> _PROBLEM STATEMENT_:
Report only the number of lines in the following entries where the word "computer" occurs.

> _Items from a dataset_:
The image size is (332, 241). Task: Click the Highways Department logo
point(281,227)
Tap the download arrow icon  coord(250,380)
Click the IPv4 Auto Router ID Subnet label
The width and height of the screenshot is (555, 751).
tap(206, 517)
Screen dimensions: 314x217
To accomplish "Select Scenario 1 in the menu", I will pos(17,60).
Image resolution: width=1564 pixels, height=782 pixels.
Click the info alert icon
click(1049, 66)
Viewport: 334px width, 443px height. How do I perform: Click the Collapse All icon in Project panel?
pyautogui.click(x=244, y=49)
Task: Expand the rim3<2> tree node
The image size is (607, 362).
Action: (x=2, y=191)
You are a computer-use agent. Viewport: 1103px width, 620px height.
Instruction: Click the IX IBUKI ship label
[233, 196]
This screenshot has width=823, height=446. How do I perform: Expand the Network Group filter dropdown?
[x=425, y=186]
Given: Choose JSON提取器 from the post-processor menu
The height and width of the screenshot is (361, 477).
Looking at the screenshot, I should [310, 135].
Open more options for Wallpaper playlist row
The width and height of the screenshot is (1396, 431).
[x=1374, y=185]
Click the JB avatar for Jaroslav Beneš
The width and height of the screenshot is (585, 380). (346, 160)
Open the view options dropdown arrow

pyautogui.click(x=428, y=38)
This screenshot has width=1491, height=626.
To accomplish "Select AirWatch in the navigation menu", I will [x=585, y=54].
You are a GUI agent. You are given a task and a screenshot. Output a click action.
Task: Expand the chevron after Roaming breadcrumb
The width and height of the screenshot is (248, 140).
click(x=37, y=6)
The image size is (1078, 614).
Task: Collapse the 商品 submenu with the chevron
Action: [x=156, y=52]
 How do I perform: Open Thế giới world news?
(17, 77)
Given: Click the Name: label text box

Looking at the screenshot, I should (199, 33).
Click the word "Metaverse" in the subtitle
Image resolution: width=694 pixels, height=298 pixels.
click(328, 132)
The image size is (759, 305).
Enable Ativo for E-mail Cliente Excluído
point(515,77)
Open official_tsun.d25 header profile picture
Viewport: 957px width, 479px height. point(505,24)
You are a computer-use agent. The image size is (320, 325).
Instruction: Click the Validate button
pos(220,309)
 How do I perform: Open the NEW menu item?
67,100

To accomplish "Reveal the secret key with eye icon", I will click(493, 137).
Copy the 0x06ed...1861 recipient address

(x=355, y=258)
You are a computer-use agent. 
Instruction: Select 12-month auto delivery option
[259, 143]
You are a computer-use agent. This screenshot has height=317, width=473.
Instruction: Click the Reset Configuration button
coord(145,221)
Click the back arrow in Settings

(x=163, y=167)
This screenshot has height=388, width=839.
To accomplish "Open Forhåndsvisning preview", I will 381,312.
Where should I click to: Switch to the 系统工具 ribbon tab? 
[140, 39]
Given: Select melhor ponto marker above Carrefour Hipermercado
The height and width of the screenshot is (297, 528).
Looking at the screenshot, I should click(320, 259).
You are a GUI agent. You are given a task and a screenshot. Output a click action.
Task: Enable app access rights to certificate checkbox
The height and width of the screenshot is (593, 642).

> _ANSWER FOR THE TASK_:
4